Wrapper commands (like `timeout`, `head`, or `tee`) can close stdout/stderr early and
trigger broken pipes during shutdown. Avoid writing to stdout in exit paths, and note
that GNU `timeout` is not available by default on macOS (use `gtimeout` from coreutils
or another portable watchdog).
### Script Lifecycle Reference
For the authoritative exit precedence, status code rules, `stop_mode x exit_mode` matrix,
shutdown state machine, and telemetry contract, see
`docs/20251229/documentation-overhaul/01-core-api.md#script-lifecycle-090`.
## Mix Tasks
| Task | Description |
|------|-------------|
| `mix snakepit.setup` | Install Python dependencies and generate gRPC stubs |
| `mix snakepit.doctor` | Verify environment is correctly configured |
| `mix snakepit.status` | Show pool status and worker information |
| `mix snakepit.gen.adapter NAME` | Generate adapter scaffolding |
## Examples
The `examples/` directory contains working demonstrations:
| Example | Description |
|---------|-------------|
| `grpc_basic.exs` | Basic execute, ping, echo, add operations |
| `grpc_sessions.exs` | Session affinity and isolation |
| `grpc_streaming.exs` | Pool scaling and concurrent execution |
| `hardware_detection.exs` | Hardware detection for ML workloads |
| `crash_recovery.exs` | Circuit breaker, retry, health monitoring |
| `bidirectional_tools_demo.exs` | Cross-language tool calls |
| `telemetry_basic.exs` | Telemetry event handling |
| `threaded_profile_demo.exs` | Python 3.13+ thread profile |
Run examples:
```bash
mix run examples/grpc_basic.exs
mix run examples/hardware_detection.exs
```
## Documentation
| Guide | Description |
|-------|-------------|
| [Getting Started](guides/getting-started.md) | Installation and first steps |
| [Configuration](guides/configuration.md) | All configuration options |
| [Worker Profiles](guides/worker-profiles.md) | Process vs thread profiles |
| [Hardware Detection](guides/hardware-detection.md) | ML accelerator detection |
| [Fault Tolerance](guides/fault-tolerance.md) | Circuit breaker, retry, health |
| [Streaming](guides/streaming.md) | gRPC streaming operations |
| [Python Adapters](guides/python-adapters.md) | Writing Python adapters |
| [Observability](guides/observability.md) | Telemetry and logging |
| [Production](guides/production.md) | Deployment and troubleshooting |
## Requirements
- Elixir 1.18+
- Erlang/OTP 27+
- Python 3.9+ (3.13+ for thread profile)
- [uv](https://docs.astral.sh/uv/) - Fast Python package manager (required)

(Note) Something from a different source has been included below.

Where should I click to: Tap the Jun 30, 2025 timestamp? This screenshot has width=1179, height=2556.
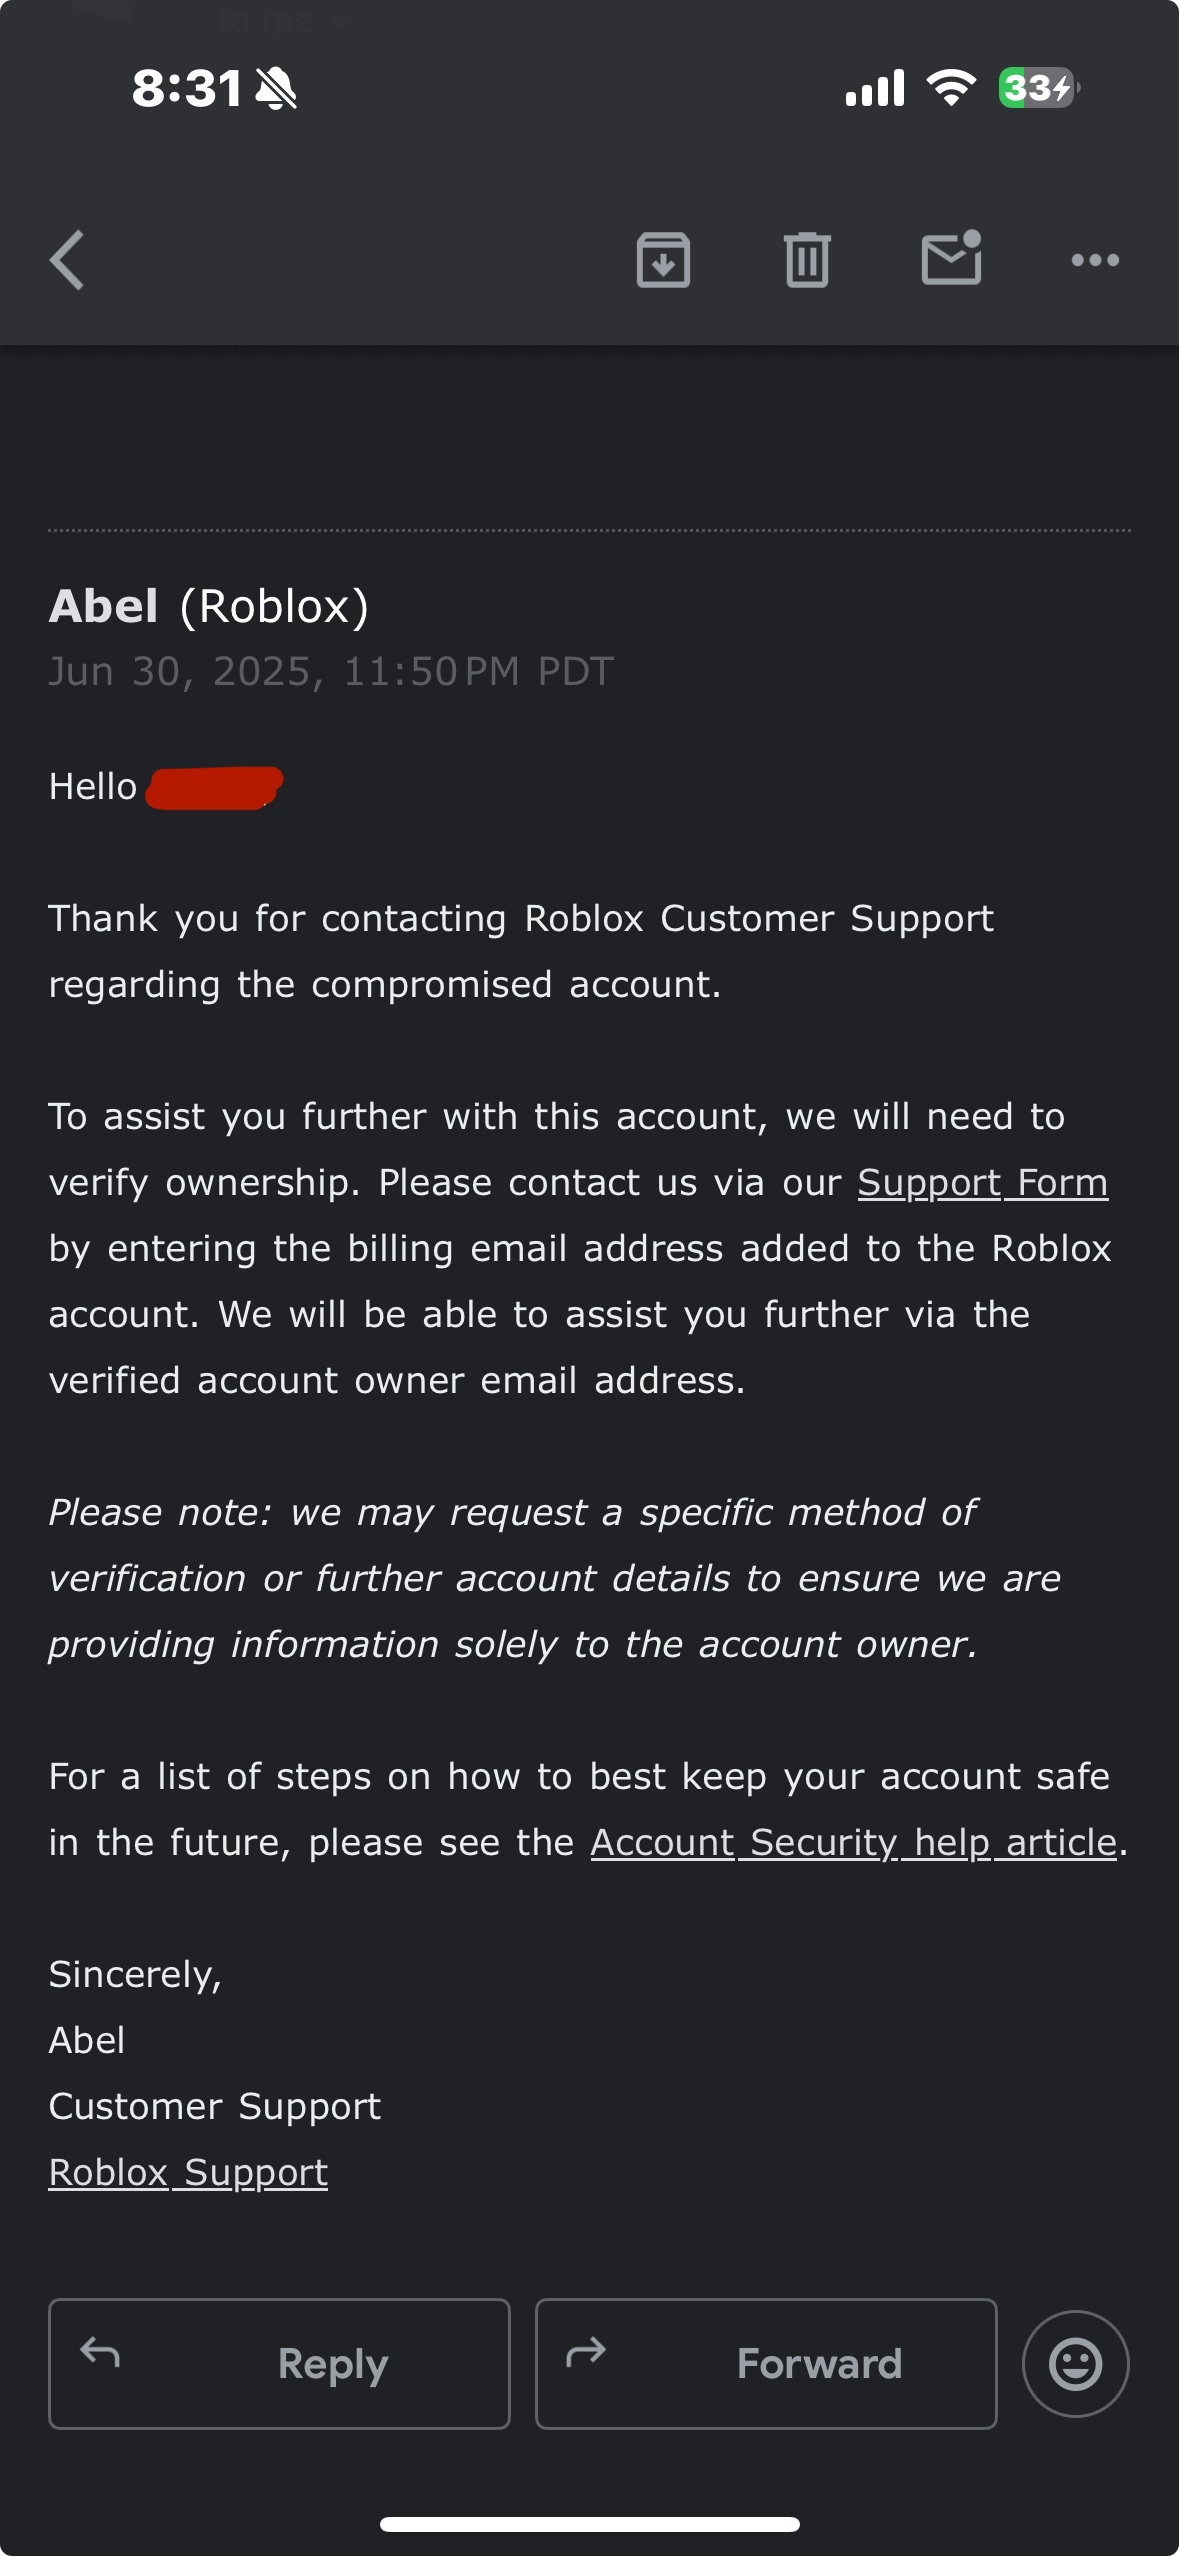pyautogui.click(x=331, y=672)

- gRPC Python packages (`grpcio`, `grpcio-tools`)
### Installing uv
```bash
# macOS/Linux
curl -LsSf https://astral.sh/uv/install.sh | sh
# Windows
powershell -ExecutionPolicy ByPass -c "irm https://astral.sh/uv/install.ps1 | iex"
# Or via Homebrew
brew install uv
```
## License
MIT License - see [LICENSE](LICENSE) for details.